[Stored data entries]
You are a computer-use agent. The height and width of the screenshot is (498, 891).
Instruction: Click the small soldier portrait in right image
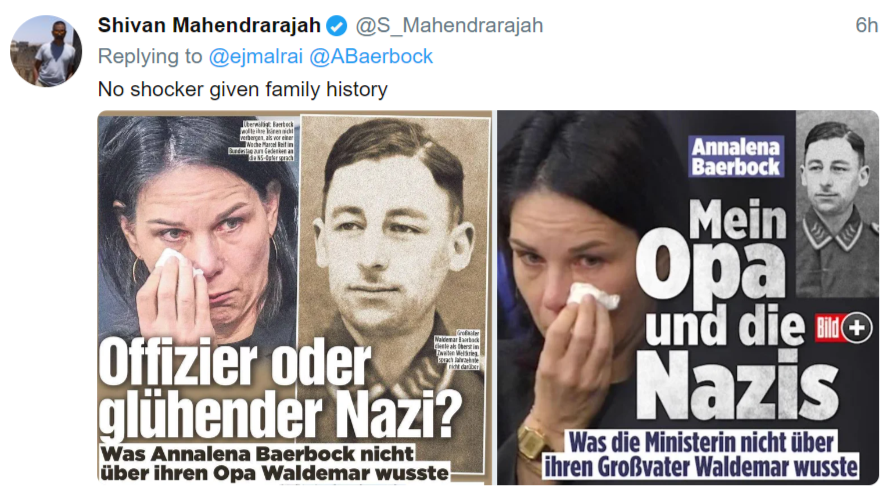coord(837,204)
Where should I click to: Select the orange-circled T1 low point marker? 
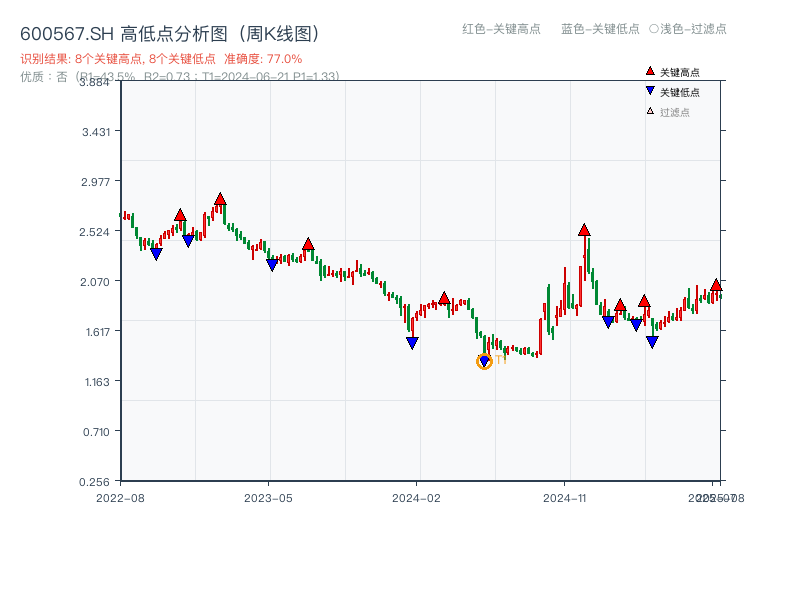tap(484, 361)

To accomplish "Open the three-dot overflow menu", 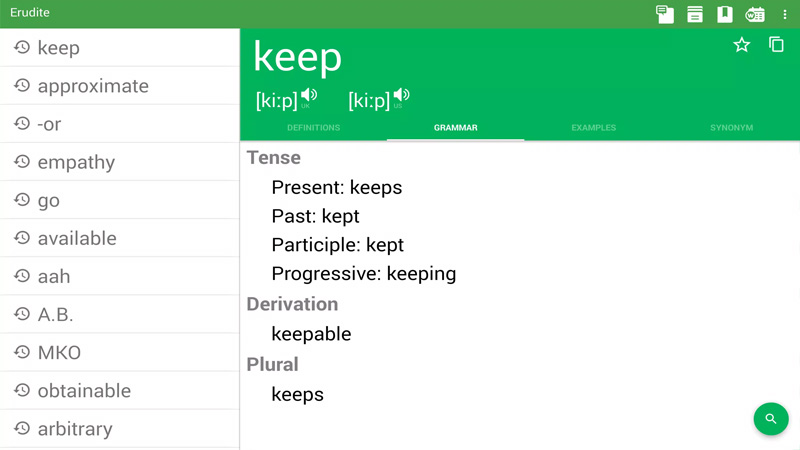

§ **WORK TO COMPLETE**
An exact copy of every record above is needed, with all pictures left out.

§ **SOLUTION TO THE PROBLEM**
You are a computer-use agent. The height and width of the screenshot is (498, 891).
Instruction: Click the small soldier portrait in right image
coord(837,204)
Where should I click to: Select the orange-circled T1 low point marker? 
tap(484, 361)

To accomplish "Open the three-dot overflow menu", 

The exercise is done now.